Upon entering the terminal, I saw the soldiers gathering for their trip to
the base. I walked over to them and handed them seventy-five dollars. 'It
will take you some time to reach the base. It will be about time for a
sandwich. God Bless You.'

Ten young men left that flight feeling the love and respect of their fellow
travelers. As I walked briskly to my car, I whispered a prayer for their
safe return. These soldiers were giving their all for our country. I could
only give them a couple of meals. It seemed so little...

A veteran is someone who, at one point in his life wrote a blank check Made payable to 'The United States of America ' for an amount of 'up to and including my life.' That is Honor, and there are way too many people in This country who no longer understand it.'


Sylvia K said...

It is a lovely story isn't it? I'm glad you've posted it for all the people that didn't read it on mine. The friend who sent it to me is 84 and while she's about as lively as any 84 year old you'll meet, blogging isn't her thing, so she sends me wonderful pieces now and then to use on my blog. I do hope you're feeling a bit better, I've been having the usual fall/winter problem with asthma and surely does take a lot of fun out of the day. I'll hold good thoughts for you to feel better quickly!

Mortart said...

Sorry to hear that you were not feeling well. I hope that whatever was bothering you is no longer around.

Darlene said...

Oh gee, Sylvia, I'm sorry. I didn't see it on yours and didn't mean to copy you. Please forgive.
I'll hold good thoughts for you, too. I do feel better today; maybe it's the change in the weather that has us both down.

Mort, thank you for the good wishes. It wasn't a bug; I'm sure it was just old age. ;).

kenju said...

I hope you will feel better tomorrow, Darlene.

Xtreme English said...

you are so right...there are good days and bad days. hope you're having a good one now. thanks for the story..good things happen to LIBERAL people!! lol

Rain said...

Yes, I have noticed that also that not feeling good, even at 65, makes me wonder if there is some deeper reason where when I was younger, I'd not have been concerned that way

Darlene said...

kenju,I do feel better, thank you.

xtreme english, I hope good things happen to Liberal people because I'm sure liberal.

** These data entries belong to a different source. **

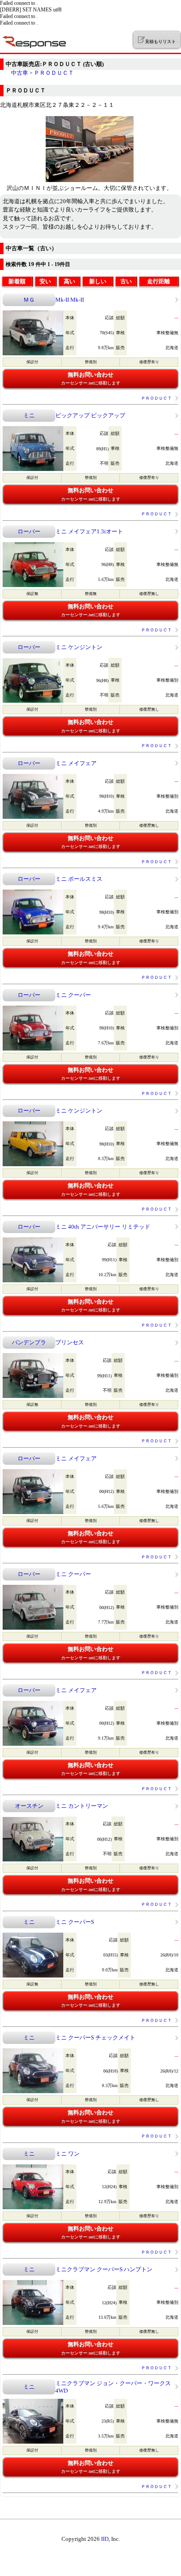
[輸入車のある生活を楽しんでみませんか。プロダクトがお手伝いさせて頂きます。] (90, 180)
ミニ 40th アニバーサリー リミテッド (102, 1226)
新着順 (16, 281)
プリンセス (69, 1342)
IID (105, 2539)
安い (45, 281)
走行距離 (158, 281)
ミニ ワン (67, 2153)
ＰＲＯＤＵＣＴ (54, 72)
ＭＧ (29, 299)
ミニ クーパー (73, 995)
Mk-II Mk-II (69, 299)
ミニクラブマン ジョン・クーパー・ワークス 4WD (113, 2387)
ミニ (29, 415)
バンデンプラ (29, 1342)
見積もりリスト (160, 41)
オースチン (29, 1805)
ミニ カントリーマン (81, 1805)
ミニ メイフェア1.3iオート (89, 531)
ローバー (29, 531)
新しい (97, 281)
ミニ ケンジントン (78, 647)
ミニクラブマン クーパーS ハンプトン (103, 2269)
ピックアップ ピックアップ (90, 415)
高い (69, 281)
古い (126, 281)
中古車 (19, 72)
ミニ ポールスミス (78, 879)
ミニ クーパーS (74, 1922)
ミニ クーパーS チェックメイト (95, 2037)
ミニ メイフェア (76, 763)
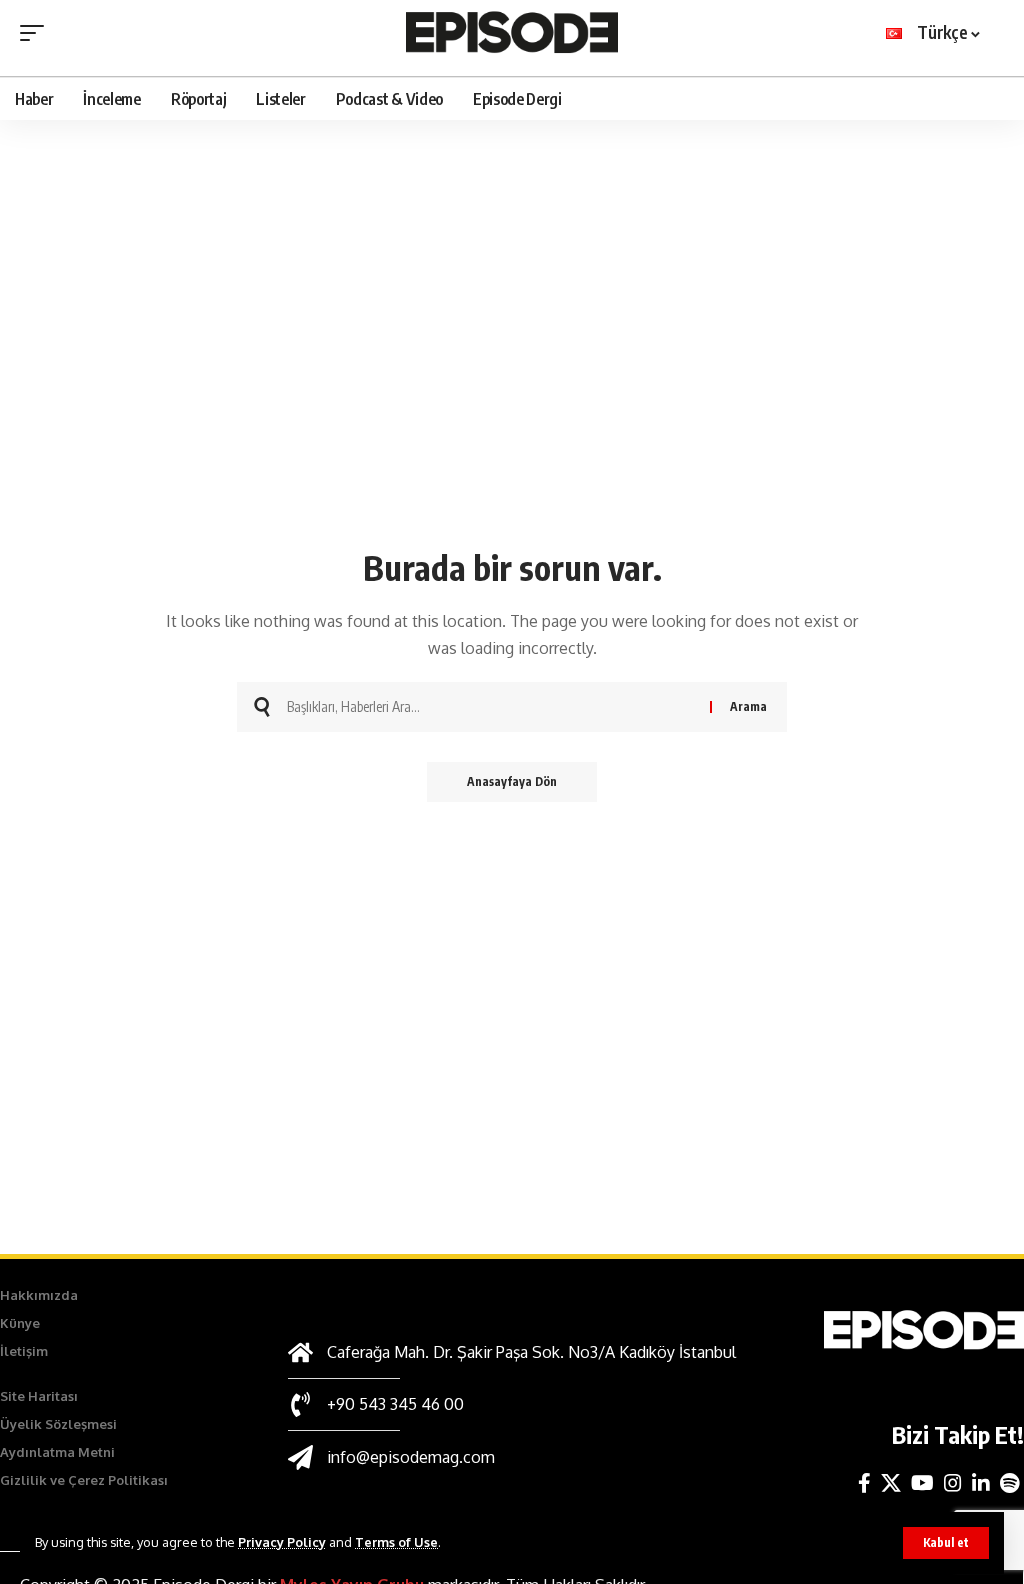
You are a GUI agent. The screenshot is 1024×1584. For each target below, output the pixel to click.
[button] (946, 1543)
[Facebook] (864, 1483)
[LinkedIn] (981, 1483)
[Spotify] (1009, 1483)
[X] (891, 1483)
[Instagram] (953, 1483)
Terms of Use (396, 1542)
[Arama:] (491, 707)
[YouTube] (922, 1483)
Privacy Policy (282, 1542)
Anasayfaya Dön (512, 781)
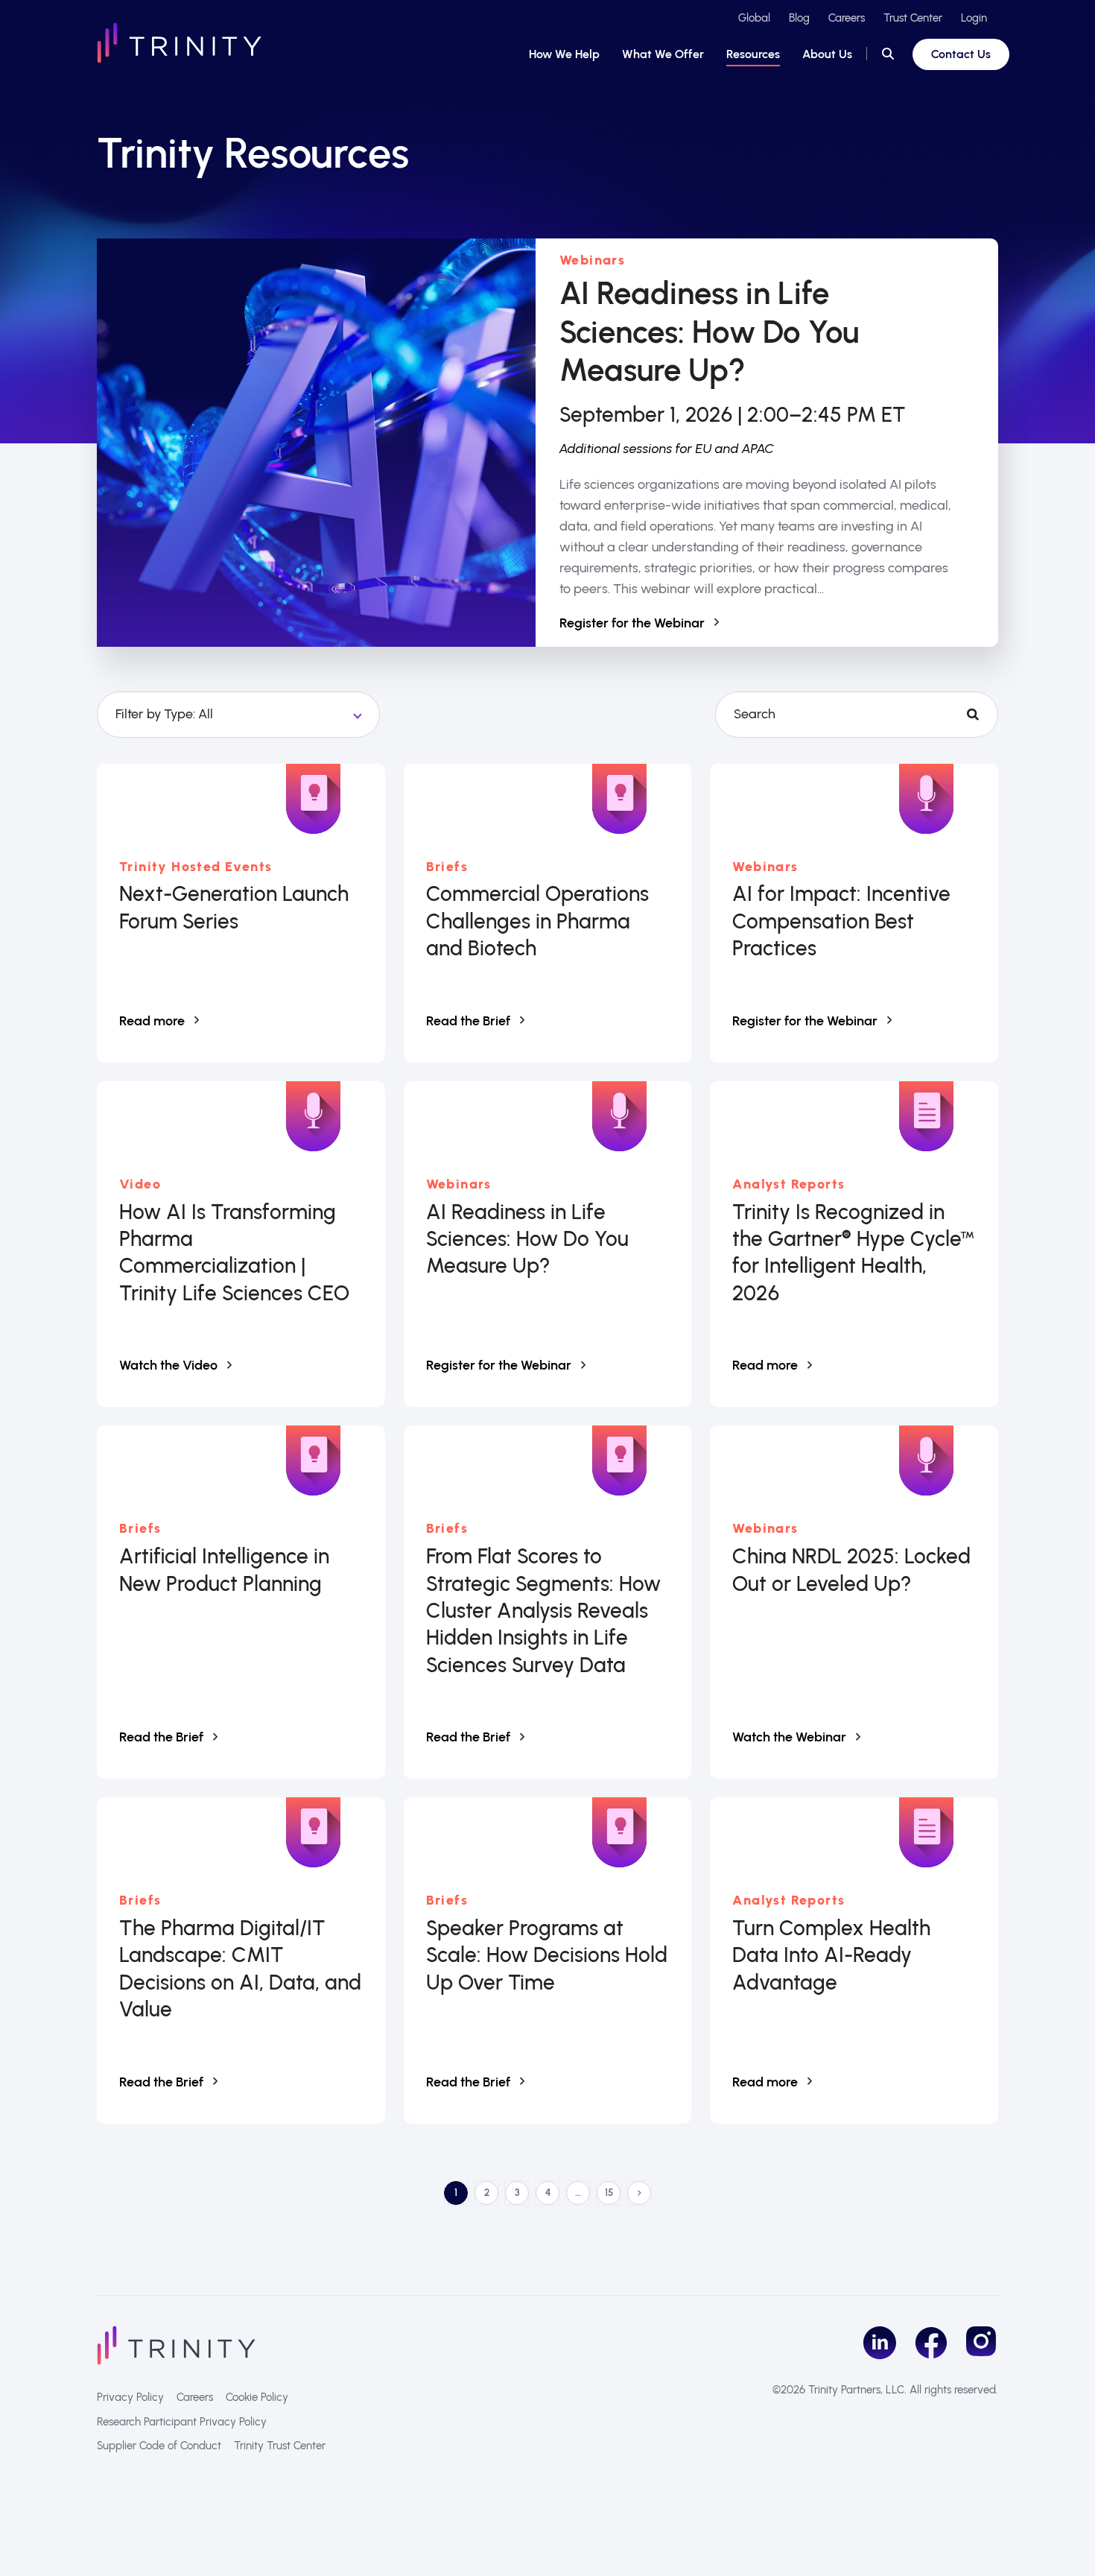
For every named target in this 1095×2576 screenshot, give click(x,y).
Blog (799, 18)
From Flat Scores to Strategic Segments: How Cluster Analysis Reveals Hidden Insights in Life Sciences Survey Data (543, 1610)
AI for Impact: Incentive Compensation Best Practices (841, 921)
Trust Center (912, 18)
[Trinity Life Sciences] (176, 2344)
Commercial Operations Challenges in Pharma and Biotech (537, 921)
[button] (888, 54)
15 (612, 2195)
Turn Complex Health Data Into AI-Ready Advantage (831, 1955)
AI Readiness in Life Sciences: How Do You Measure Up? (709, 331)
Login (974, 18)
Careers (846, 18)
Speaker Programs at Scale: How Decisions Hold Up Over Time (546, 1955)
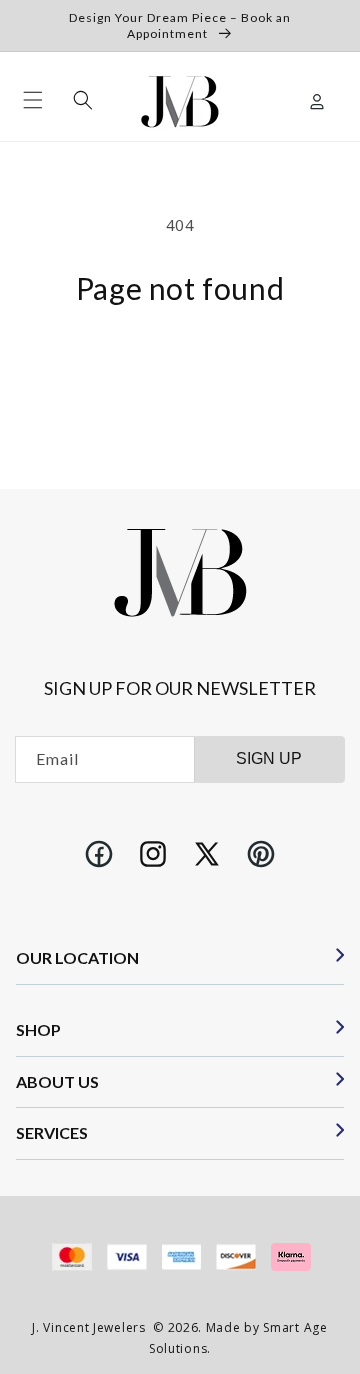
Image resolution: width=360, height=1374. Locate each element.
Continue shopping (180, 358)
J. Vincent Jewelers (88, 1327)
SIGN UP (269, 758)
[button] (33, 100)
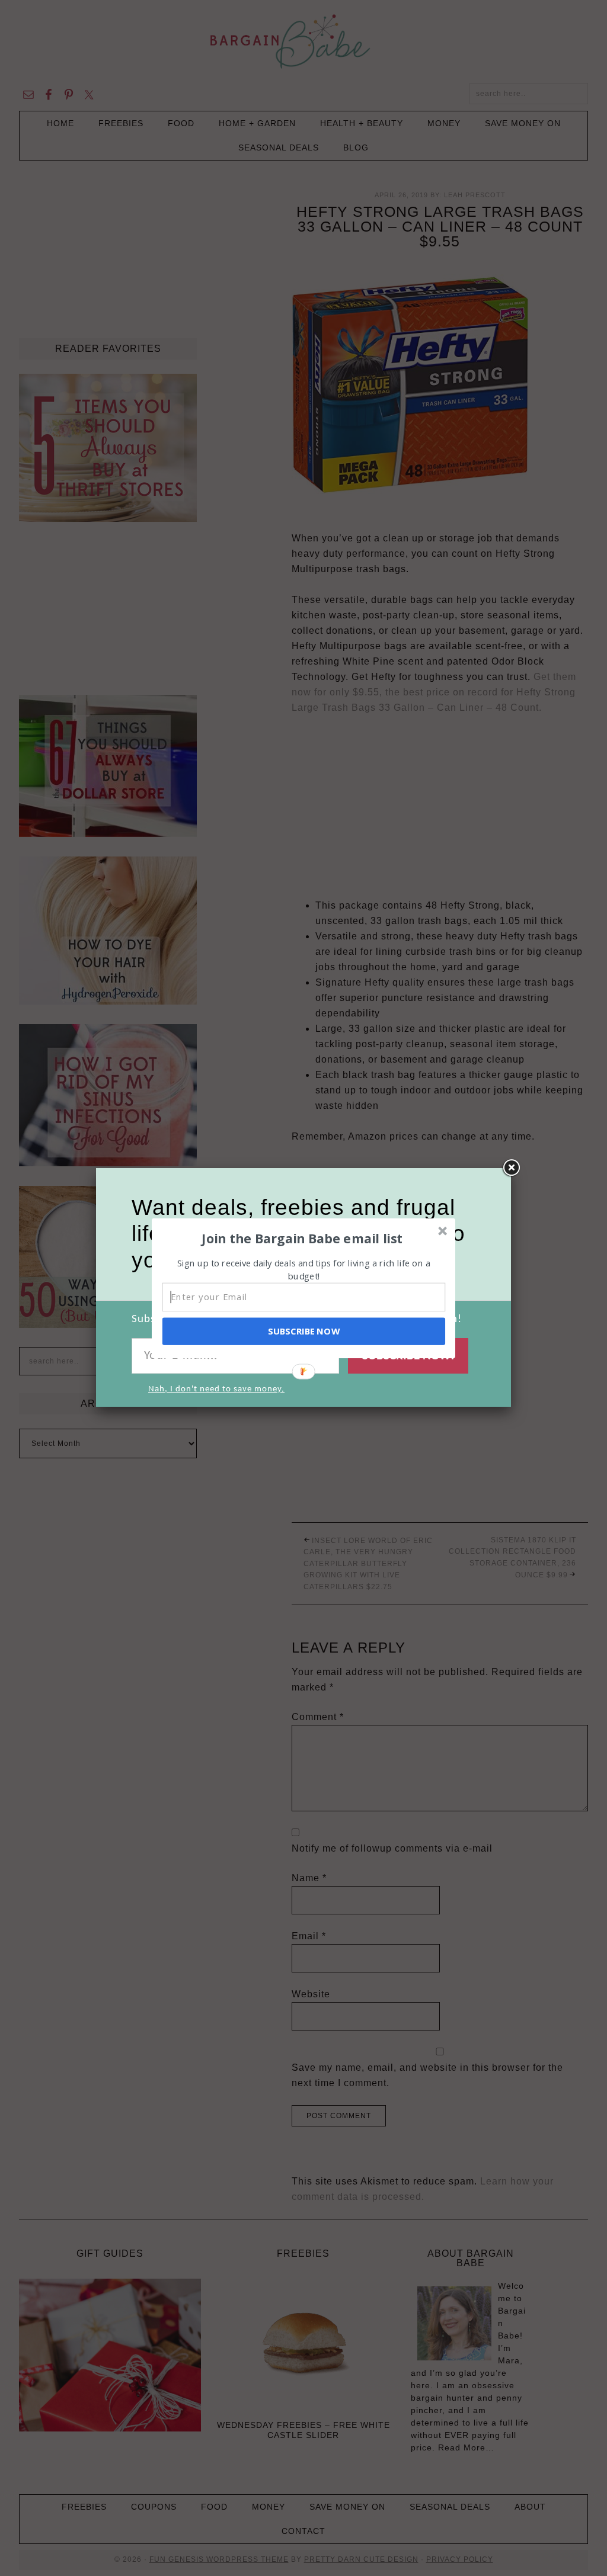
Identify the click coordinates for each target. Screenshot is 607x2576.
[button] (302, 1237)
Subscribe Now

Rain, glad to know that it isn't just me.

Tabor said...

This post brought tears to my eyes and made me realize, once again, that one person can make a big difference with just a little effort. I have added you to my blogroll and mentioned this in my recent post so that I can remember to visit more often.

Darlene said...

Tabor, thank you for adding me to your blogroll. Please e-mail me with your URL so I can add your blog to mine.

Yes, the story is very touching and I hope it's a true one. It came in an e-mail so I can't vouch for it's authenticity, but it's true that one person can make a difference.